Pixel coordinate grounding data
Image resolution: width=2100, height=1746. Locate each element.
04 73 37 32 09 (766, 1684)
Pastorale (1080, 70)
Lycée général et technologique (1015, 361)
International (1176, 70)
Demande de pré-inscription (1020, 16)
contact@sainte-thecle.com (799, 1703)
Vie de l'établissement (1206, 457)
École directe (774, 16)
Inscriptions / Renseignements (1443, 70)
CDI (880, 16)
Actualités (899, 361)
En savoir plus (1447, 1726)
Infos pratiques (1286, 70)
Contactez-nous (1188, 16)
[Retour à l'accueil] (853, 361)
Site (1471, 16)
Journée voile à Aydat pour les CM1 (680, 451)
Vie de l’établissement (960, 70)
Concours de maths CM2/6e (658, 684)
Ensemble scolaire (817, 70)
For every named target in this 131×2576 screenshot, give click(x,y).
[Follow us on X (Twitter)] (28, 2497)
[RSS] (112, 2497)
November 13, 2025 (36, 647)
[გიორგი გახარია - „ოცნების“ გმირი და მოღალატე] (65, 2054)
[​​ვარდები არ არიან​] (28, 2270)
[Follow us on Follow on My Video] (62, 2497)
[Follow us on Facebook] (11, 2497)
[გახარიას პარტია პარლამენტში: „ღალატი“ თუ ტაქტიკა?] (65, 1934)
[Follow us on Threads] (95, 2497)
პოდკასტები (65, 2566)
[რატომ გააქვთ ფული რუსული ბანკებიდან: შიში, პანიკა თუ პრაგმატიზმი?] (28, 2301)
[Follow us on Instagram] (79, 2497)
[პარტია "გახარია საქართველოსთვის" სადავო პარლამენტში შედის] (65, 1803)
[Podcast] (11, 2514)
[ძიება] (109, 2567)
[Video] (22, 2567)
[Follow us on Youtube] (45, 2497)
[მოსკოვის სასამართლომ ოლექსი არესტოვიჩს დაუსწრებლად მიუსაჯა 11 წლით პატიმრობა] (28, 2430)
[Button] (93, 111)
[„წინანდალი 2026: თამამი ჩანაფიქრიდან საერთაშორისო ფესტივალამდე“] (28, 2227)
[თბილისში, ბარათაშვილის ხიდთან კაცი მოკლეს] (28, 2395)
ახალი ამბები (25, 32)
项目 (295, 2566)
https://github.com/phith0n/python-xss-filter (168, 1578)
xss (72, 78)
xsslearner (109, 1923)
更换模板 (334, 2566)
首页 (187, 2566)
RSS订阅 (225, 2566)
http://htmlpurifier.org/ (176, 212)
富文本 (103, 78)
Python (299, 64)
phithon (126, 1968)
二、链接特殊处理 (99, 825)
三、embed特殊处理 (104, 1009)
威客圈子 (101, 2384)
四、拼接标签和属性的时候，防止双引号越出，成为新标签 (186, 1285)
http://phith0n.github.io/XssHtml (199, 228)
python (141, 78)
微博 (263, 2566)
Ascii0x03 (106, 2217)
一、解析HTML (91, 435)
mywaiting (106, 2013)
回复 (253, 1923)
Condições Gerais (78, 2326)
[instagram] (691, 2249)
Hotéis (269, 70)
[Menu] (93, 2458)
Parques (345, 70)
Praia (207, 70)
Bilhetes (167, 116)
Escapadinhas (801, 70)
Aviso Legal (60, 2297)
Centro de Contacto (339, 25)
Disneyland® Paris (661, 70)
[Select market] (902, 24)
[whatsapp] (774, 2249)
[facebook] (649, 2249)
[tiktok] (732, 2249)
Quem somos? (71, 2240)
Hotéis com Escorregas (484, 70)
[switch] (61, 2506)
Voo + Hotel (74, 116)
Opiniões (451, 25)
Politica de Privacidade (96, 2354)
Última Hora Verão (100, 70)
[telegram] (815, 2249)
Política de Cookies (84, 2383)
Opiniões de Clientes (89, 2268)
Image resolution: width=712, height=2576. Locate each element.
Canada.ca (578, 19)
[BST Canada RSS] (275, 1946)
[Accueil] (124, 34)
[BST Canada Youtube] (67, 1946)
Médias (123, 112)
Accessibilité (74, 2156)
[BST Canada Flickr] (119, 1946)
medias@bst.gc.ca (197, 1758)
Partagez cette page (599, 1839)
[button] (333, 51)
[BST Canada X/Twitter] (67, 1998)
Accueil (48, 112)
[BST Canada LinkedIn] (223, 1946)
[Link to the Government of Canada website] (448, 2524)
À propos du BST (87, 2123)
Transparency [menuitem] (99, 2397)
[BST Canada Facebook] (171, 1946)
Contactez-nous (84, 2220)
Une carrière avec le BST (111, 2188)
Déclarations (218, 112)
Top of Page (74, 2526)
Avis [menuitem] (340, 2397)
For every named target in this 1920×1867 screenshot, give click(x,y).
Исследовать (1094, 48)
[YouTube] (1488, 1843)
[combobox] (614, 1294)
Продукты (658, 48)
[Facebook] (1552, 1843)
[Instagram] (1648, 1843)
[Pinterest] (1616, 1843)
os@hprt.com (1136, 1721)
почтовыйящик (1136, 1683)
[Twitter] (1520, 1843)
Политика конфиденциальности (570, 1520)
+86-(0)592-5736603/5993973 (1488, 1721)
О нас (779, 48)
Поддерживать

- [Directions for this task]: Please transcribe exactly the line containing "Contactez-nous (84, 2220)" and every line after it through the end of the records, and nothing else.

- [Answer to this task]:
Contactez-nous (84, 2220)
Une carrière avec le BST (111, 2188)
Déclarations (218, 112)
Top of Page (74, 2526)
Avis [menuitem] (340, 2397)
For every named target in this 1920×1867 screenshot, give click(x,y).
Исследовать (1094, 48)
[YouTube] (1488, 1843)
[combobox] (614, 1294)
Продукты (658, 48)
[Facebook] (1552, 1843)
[Instagram] (1648, 1843)
[Pinterest] (1616, 1843)
os@hprt.com (1136, 1721)
почтовыйящик (1136, 1683)
[Twitter] (1520, 1843)
Политика конфиденциальности (570, 1520)
+86-(0)592-5736603/5993973 (1488, 1721)
О нас (779, 48)
Поддерживать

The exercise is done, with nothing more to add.